Average Effects Based on Regressions with a Logarithmic Link Function: A New Approach with Stochastic Covariates

  • Christoph KieferEmail author
  • Axel Mayer


Researchers often use regressions with a logarithmic link function to evaluate the effects of a treatment on a count variable. In order to judge the average effectiveness of the treatment on the original count scale, they compute average treatment effects, which are defined as the average difference between the expected outcomes under treatment and under control. Current practice is to evaluate the expected differences at every observation and use the sample mean of these differences as a point estimate of the average effect. The standard error for this average effect estimate is based on the implicit assumption that covariate values are fixed, i.e., do not vary across different samples. In this paper, we present a new way of analytically computing average effects based on regressions with log link using stochastic covariates and develop new formulas to obtain standard errors for the average effect.
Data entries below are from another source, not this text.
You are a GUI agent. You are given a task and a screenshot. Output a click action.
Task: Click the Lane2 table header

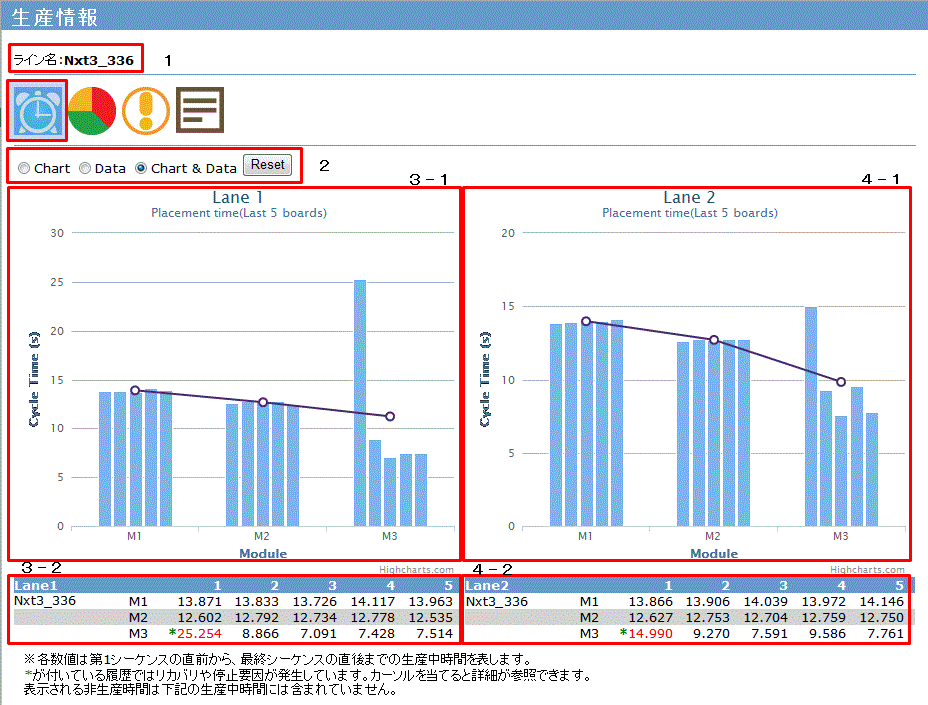[x=488, y=585]
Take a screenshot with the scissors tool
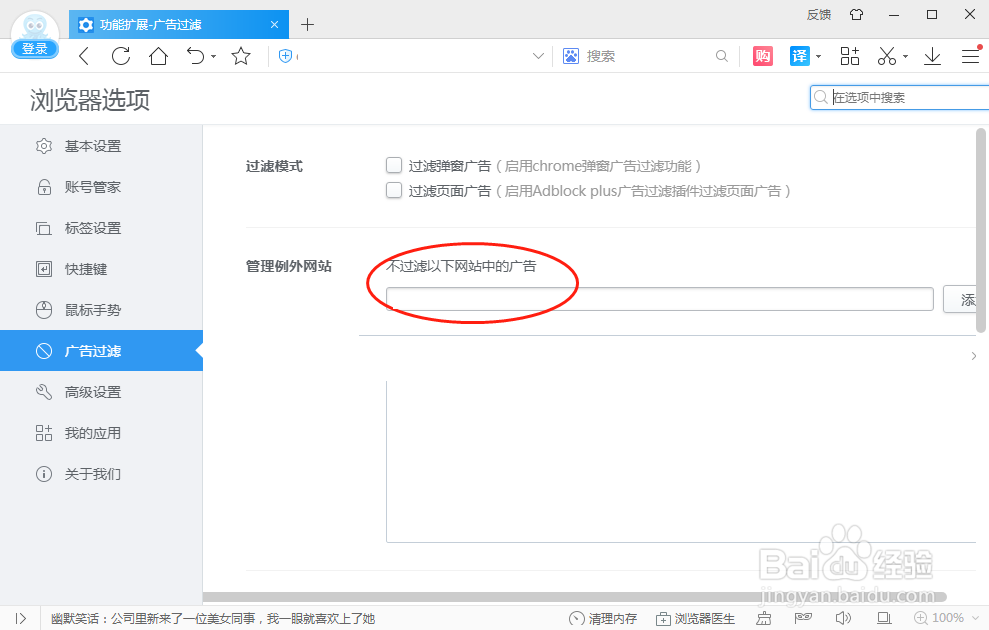This screenshot has width=989, height=630. click(886, 56)
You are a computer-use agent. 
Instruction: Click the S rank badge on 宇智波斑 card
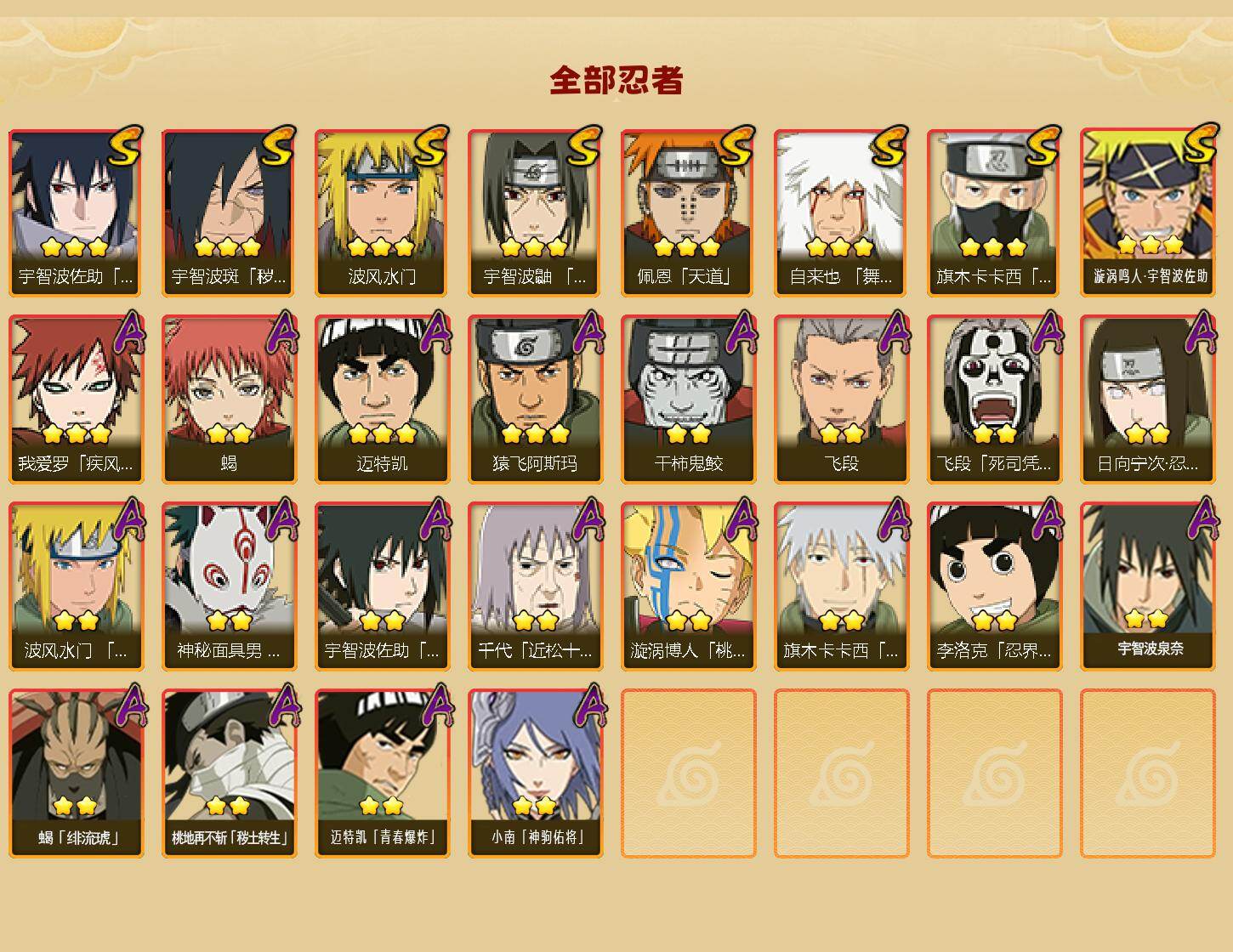click(278, 145)
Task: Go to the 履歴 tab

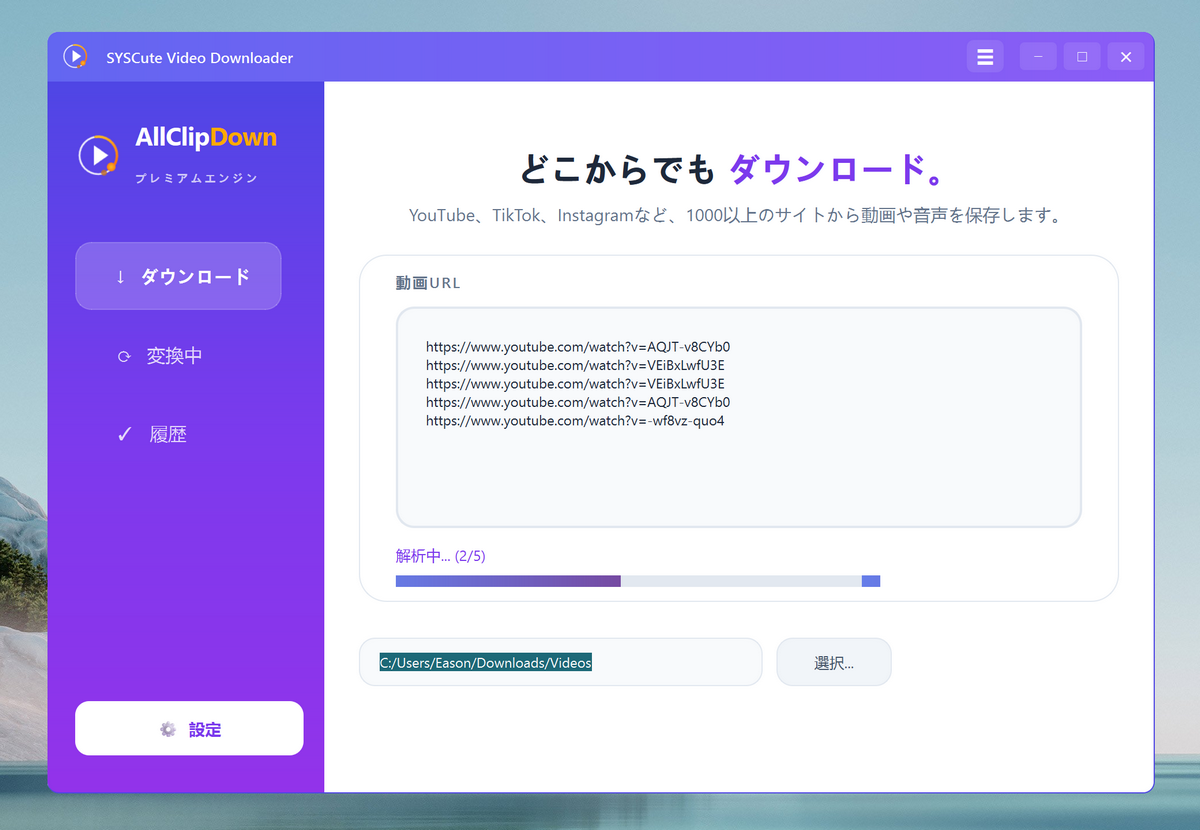Action: 168,435
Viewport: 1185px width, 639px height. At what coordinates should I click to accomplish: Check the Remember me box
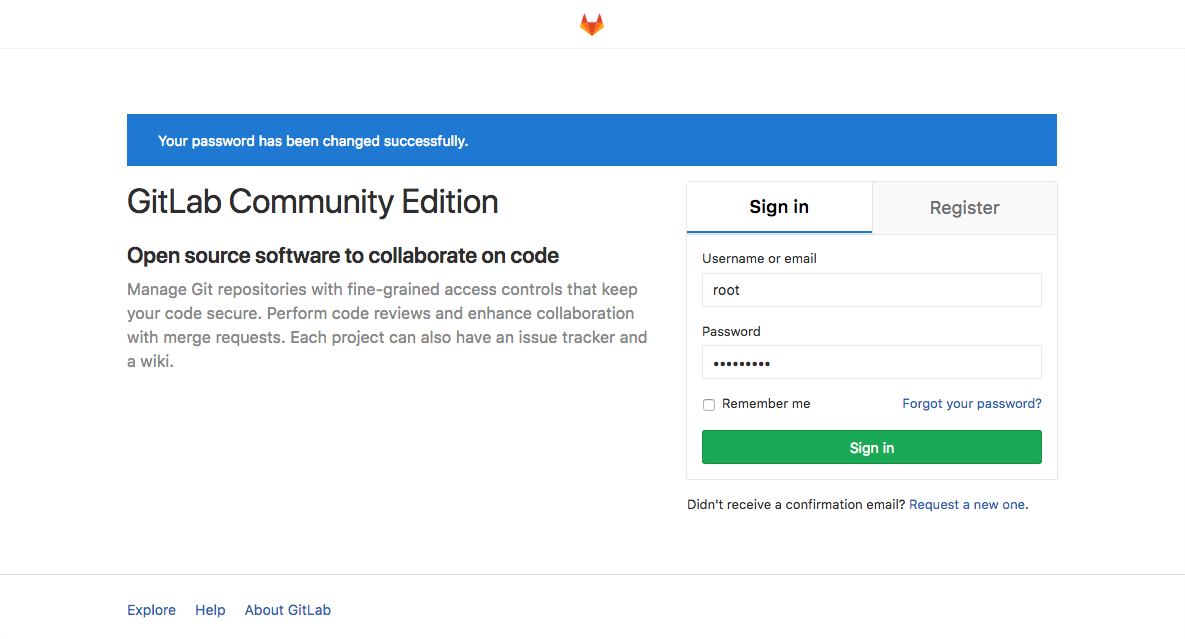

In a simulation study, we evaluate the statistical performance of our new estimator and compare it with the traditional approach. Our findings suggest that the new approach gives unbiased effect estimates and standard errors and outperforms the traditional approach when strong interaction and/or a skewed covariate is present.


negative binomial regression model average treatment effects stochastic covariates count data 


Supplementary material

11336_2018_9654_MOESM1_ESM.pdf (286 kb)
Supplementary material 1 (pdf 285 KB)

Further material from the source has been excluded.